A Newbie’s adventure into the Hadoop Ecosystem - Week 2
This week was pretty intense with three main topics covered:
a) Hadoop Stack b) Execution Framework c) Survey of key Hadoop based
applications.
Key Takeaways
- Learned about the evolution of Hadoop framework from 1.0 to 2.0.
- We looked at various execution layers within Hadoop – Yarn, Tez and Spark and how they are layered on top of HDFS. We identified where it makes sense to use Tez/Spark vs Yarn.
- We reviewed Hadoop resource scheduling using Fiarshare and Capacity Scheduling.
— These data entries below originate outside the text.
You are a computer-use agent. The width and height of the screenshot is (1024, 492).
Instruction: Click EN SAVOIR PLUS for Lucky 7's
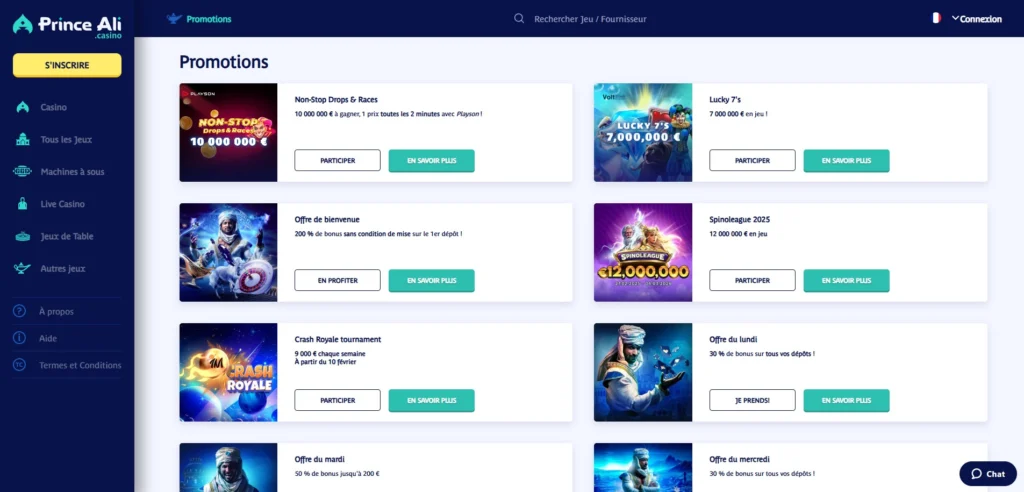[846, 160]
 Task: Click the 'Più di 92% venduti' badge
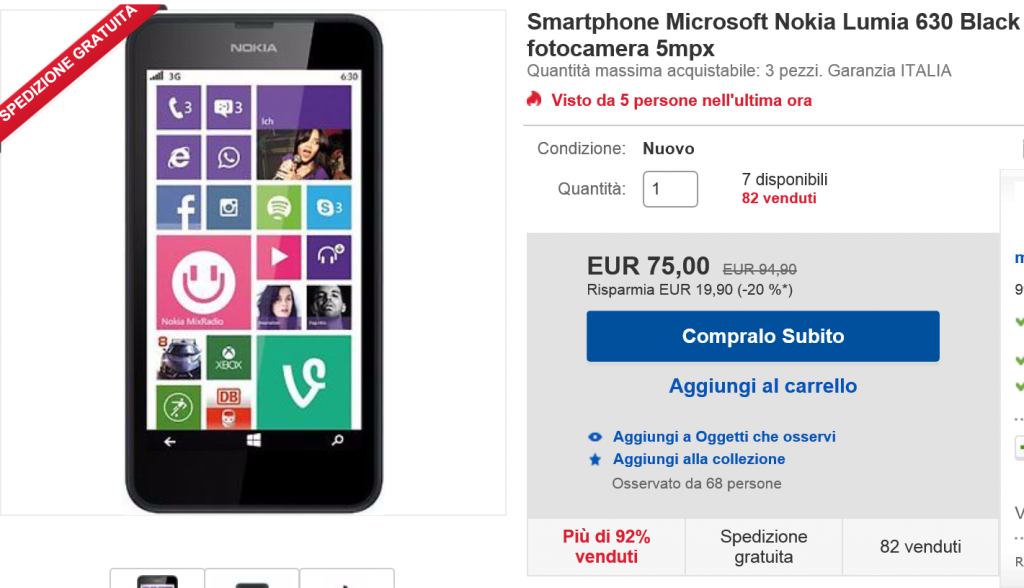(x=604, y=546)

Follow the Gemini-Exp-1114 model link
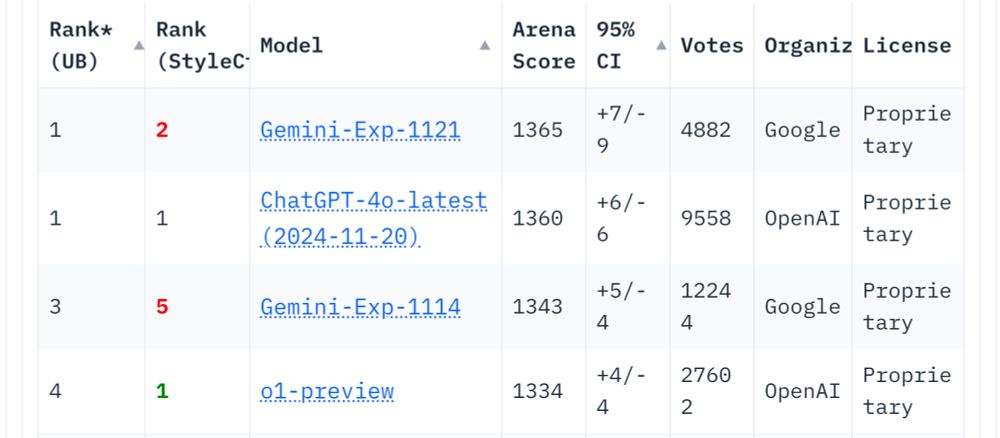[360, 307]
- We reviewed in detail, what Pig, Hive and Hbase are? We did a demo of each of these applications in a corresponding interactive environment (Grunt, Beeline and Hbase shell) and often loaded data, created tables, displayed or queried the table and wrote/stored output.
This week was much more demo driven with the instructor asking us to familiarize ourselves, by doing on a Cloudera Virtual Machine, rather than just showing slides.
Hadoop Stack
We started off by revisiting the basic Hadoop framework:
HDFS, MapReduce etc. We learned about the evolution of Hadoop 1.0 to Hadoop 2.0
where Yarn replaced MapReduce as the basic resource allocation engine. It showd
how the evolution of Hadoop 2.0 led to a much more scalable architecture than
can handle 100s to 1000s of nodes and also improved resiliency.
Hadoop Execution Framework
The second lesson focused on the Execution Framework. It
showed how HDFS, Yarn and Tez and Spark are layered on top of each other.
Application layers such as Pig and Hive function through the Tez or Spark
layer. There is detailed discussion of
Yarn, Tez and Spark.
We looked at example where it is much more efficient to use
Tez or Spark for cyclic data flow. In
some cases Spark runs 100x faster than Yarn due to its ability to cache data
instead of writing it to HDFS every time. Spark’s ability to be called from
higher level languages such as Java, R and Python and Scala (I have never used
Scala, R and sparingly of Java, so I was glad to see a familiar name) is also
very convenient.
There was an in depth discussion of Hadoop resource
scheduling. The traditional First In First Out (FIFO) model may not work well
if a series of small jobs are scheduled after a big job. Two other scheduling
approaches are described – Fairshare – balancing resources based on
applications and resources are balanced over time. There is also Capacity
Scheduling – where queues and sub-queues
are created and jobs are assigned to queues.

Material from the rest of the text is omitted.